The key to cost-sharing and skills transfer opportunities is diversification into business with strategic fit. Thompson and Strickland identified three types of strategic fit:
- Market-Related Fits
- A variety of cost-saving opportunities (or economies of scope) can arise from market-related strategic fit: using a single sales force for all related products rather than separate sales forces for each business, advertising related products rather than separate sales forces for each business, advertising related products in the same ads and brochures, using the same brand names, coordinating delivery and shipping, combining after-sale service and repair organizations, coordinating order precessing and billing, using common promotional tie-ins (cents-off couponing, free samples and trail offers, seasonal specials, and the like), and combining dealer networks. In addition, market related fit can generate opportunities to transfer selling skills, promotional skills, advertising skills, and product differentiation skills from one business to another. Moreover, a company's brand name and reputation in one product can often be transferred to other products.
- Operating Fit
- Different businesses have operating fit when there is potential for cost-sharing or skills transfer in procuring materials, conducting R&D, developing technology, manufacturing components, assembling finished goods, or performing administrative support functions. Operating fit presents cost-saving opportunities; some derive from the economies of combining activities into a larger-scale operation (economies of scale) and some derive from the ability to eliminate costs by doing things together rather than independently (economies of scope).
- Management Fit
- Management fit exists when managerial skills and abilities can be transfer from one corporation or industry to solving problems in another. Transfers of managerial expertise can occur anywhere in the activity-cost chain.
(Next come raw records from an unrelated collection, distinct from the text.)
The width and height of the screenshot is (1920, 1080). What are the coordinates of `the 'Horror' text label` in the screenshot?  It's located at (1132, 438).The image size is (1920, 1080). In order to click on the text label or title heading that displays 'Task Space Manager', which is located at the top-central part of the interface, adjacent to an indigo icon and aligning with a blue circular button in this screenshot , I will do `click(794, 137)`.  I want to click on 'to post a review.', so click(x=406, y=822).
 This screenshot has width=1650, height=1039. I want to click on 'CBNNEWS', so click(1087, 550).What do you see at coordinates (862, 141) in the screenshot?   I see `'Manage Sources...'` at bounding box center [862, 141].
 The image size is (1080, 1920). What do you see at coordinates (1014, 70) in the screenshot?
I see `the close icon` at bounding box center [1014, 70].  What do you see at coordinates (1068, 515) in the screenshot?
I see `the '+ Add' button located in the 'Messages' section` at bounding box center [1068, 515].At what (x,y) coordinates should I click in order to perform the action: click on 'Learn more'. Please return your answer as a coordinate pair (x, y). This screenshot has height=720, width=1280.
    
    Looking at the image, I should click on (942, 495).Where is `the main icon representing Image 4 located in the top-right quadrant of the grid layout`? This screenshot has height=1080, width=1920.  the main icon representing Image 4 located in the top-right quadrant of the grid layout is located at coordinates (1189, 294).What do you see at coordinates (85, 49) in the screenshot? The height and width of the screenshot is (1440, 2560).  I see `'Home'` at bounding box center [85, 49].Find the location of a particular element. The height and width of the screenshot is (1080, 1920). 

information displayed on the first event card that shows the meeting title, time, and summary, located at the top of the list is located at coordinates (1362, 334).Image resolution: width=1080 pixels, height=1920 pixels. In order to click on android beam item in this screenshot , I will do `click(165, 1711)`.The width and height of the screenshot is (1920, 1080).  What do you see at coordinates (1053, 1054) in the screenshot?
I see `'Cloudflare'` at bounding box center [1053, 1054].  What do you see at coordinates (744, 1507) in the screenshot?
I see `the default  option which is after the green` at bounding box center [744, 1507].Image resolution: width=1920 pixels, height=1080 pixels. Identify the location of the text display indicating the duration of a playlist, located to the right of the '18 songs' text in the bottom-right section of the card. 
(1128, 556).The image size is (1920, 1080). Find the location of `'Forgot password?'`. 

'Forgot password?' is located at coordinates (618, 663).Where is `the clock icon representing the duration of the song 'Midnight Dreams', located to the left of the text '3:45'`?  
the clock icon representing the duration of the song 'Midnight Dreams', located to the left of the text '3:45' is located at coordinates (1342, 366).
In general, diversifying firms prefer to pursue a strategy of related diversification because it entails opportunities for synergy, and involves less risk than unrelated diversification.
In spite of marked preference for related diversification, firms are often forced into a strategy of unrelated diversification because:
- Related diversification may not offer the desired growth.
- Relate diversification may not offer sufficient diversification away from an existing base.
- Related diversification through acquisition may be prevented by antitrust legislation.